Donnerstag 11. Mai 2023, 17:58
Stefanro hat geschrieben:
Donnerstag 11. Mai 2023, 16:47
Weil die Menschen idR ein tätiges Leben führen, zu welchem sich die mystische Kontemplation nicht eignet. Eine Gesellschaft aus lauter Mystikern wäre nicht funktionsfähig.
Mystische Erfahrungen treten nicht speziell dort auf, wo Menschen sich in solcher Weise zurückziehen und Gott wurde z.B. ja auch Mensch, der als Handwerker tätig war. Daher halte ich diese Folgerung an sich für irrig.
Gott ist Wissenschaft, schreibt Thomas vA. Und wenn der Mensch tatsächlich das Bild Gottes ist, dann ist Wissenschaft Teil seiner Natur und also sind verbal-logischer Ausdruck und verbal-logisches Denken Teil der Natur des Menschen, auch dann wenn Mystiker sich dessen nicht bedienen (können oder wollen). Sich dessen (Wissenschaft, verbal-logischer Ausdruck und verbal-logisches Denken) nicht zu bedienen (was ich Mystikern unterstelle) ist - formal betrachtet - eine Sünde wider das Naturgesetz, dessen Autor Gott ist, und damit eine Sünde wider die natürliche Ordnung, welche die Basis für das Funktionieren menschlicher Gesellschaften ist. Die natürliche Ordnung wird aber nicht gestört durch einzelne Mystiker, weil es ja genug andere Menschen gibt, die sich um das Funktionieren der Gesellschaft kümmern - die formale Sünde der Mystiker wider die Natur wird also kompensiert und ist im eigentlichen Sinne deshalb keine Sünde, weil der Gott, der Wissenschaft ist, immer das Ganze auf der Basis der Diversität seiner Teile optimiert.

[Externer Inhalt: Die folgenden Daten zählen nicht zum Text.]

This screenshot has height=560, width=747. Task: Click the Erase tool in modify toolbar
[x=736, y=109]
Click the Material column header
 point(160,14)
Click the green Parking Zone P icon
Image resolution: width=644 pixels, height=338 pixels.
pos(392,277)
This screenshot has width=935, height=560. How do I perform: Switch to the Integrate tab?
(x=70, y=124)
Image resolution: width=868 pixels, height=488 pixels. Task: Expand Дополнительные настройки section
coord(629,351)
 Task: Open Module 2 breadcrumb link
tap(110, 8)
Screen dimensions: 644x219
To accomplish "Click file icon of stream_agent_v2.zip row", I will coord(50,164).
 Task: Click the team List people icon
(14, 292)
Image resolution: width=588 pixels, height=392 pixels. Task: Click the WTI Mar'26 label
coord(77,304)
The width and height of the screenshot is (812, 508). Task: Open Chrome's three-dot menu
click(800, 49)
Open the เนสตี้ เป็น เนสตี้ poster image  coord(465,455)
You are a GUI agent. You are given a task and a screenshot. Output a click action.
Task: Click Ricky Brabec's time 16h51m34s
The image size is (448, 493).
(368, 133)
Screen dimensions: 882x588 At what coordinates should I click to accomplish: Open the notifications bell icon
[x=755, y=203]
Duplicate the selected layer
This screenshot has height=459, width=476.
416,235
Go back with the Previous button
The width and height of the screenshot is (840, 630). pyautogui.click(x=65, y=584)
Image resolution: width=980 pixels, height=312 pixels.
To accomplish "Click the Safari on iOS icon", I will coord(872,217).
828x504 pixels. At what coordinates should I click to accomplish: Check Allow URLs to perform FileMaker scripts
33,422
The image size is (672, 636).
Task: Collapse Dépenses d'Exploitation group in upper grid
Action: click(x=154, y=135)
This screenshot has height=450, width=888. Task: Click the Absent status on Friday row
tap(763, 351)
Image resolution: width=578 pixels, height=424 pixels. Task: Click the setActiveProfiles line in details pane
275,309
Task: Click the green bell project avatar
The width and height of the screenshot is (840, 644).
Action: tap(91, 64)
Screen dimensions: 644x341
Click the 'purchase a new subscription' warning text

Jakobgutbewohner hat geschrieben:
Donnerstag 11. Mai 2023, 17:58
Nach meinem Verständnis macht Kontemplation dort Sinn, wo Gott auch "zieht". Gott kann sich in einem Menschen regen und der Mensch kann sich entscheiden, ob er dem entgegen der vielleicht stark dominierenden Betonung irdischer Dinge in seinem Umfeld nachgehen möchte. Er gibt dann etwas mehr Raum, das schon vorher "im tätigen Alltag" wirkte. Sich einfach von Irdischem z.B. fernzuhalten erzeugt an sich keine vergleichbare Situation, da bei einem Menschen solcher "Zug" vielleicht gar nicht vorhanden ist aufgrund des Zustands seiner Seele.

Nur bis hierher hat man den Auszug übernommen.